En repensant à sa jeunesse, Kyo ne savait pas si elle devait encore être en colère ou non. Son grand-père et son éducation traditionnelle, rude et exempt d'affection qui l'avait tant pesée. Elle savait au fond d'elle que l'homme l'avait aimée et qu'il n'avait jamais su le lui dire. Qu'il avait toujours voulu pour elle qu'elle devienne un bon Maître du feu puisqu'elle avait ce potentiel là. Il espérait que grâce à cela elle puisse quitter le village fermier. Avoir une vie meilleure, plus confortable qui ne se résumera pas à trouver un mari et fonder une famille. Elle était d'accord sur le principe, femme au foyer n'avait jamais été son objectif. Mais la méthode n'avait jamais marché.
C'est sans doute pour cela qu'elle avait trouvé le courage de partir à seize ans. Et aussi parce qu'elle avait terriblement honte d'avoir été renvoyée de l'école que payait son grand-père. Cette école c'était tout pour lui. Pour Kyo, c'était une manière de faire qui ne convenait ni à son genre de maîtrise, ni à son tempérament. On était plus à l'époque ou la noblesse dirigeait tout ! A l'évidence... toujours un peu puisque le jeune paon était toujours sur les bancs et elle virée. En projet, se débrouiller semblait faisable. L'argent est vite devenu un problème. Elle fit donc sa troisième plus grosse bêtise (après, avoir essayé de fumer le tabac de grand-père et mit le feu à son stock et s'être fait virer de l'école). Voler. C'est simple. Au début, ça allait très bien, elle prenait ce qu'elle voulait. Et puis, on se montre gourmande. On se fait attraper, on se fait violenter... on réplique. On se fait arrêter.

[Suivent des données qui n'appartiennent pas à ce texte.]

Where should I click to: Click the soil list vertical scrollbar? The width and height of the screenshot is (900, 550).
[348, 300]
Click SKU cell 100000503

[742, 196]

Et condamner à la mine dans un bled reculé où on a échoué. Une année interminable. Dure. A oublier.
Une chose positive fut de rencontrer Telmo. Un jeune homme très enthousiaste qui lui offrit un moyen de gagner de l'argent sans voler. Au début, il jonglait et jouait avec le feu et elle tendait le panier en souriant. Puis, il prit la peine de s'intéresser à elle et ses capacités. Un Maître du feu incapable de créer de flamme, c'était un très grand défi, selon lui. Lorsqu'il lui donnait une flamme à contrôler, elle s'en sortait raisonnablement bien. Pas au point de créer des formes et de jongler comme lui.
Kyo, c’est quoi pour toi le feu ? C’était une bonne question. Kyo se voulait forte et finalement, elle savait bien qu’elle avait toujours eu une peur affreuse du feu. Elle avait toujours préféré l’idée de voler à celle de cracher des flammes destructrices.
Elle savait qu’elle en était capable. Parce qu’au fond d’elle, il y avait ce brasier ardent. Pourquoi était elle capable de produire une incroyable chaleur mais pas de flamme ? De ses mains, un souffle brûlant. Mais pas de flamme, aucune flamme, même pas une étincelle. A quoi ça sert une flamme ? Comment peut-on désarmer un adversaire sans le brûler ? Telmo lui a montré une manière de vivre sa maîtrise sans violence, sans combat. Un simple jeu fait pour être joli. Elle avait passé deux ans en sa compagnie à parcourir les routes. Il avait ensuite voulu quitter la capitale, pas elle. Il était parti sur une dispute qui cachait une frustration amoureuse non réciproque. Elle était restée.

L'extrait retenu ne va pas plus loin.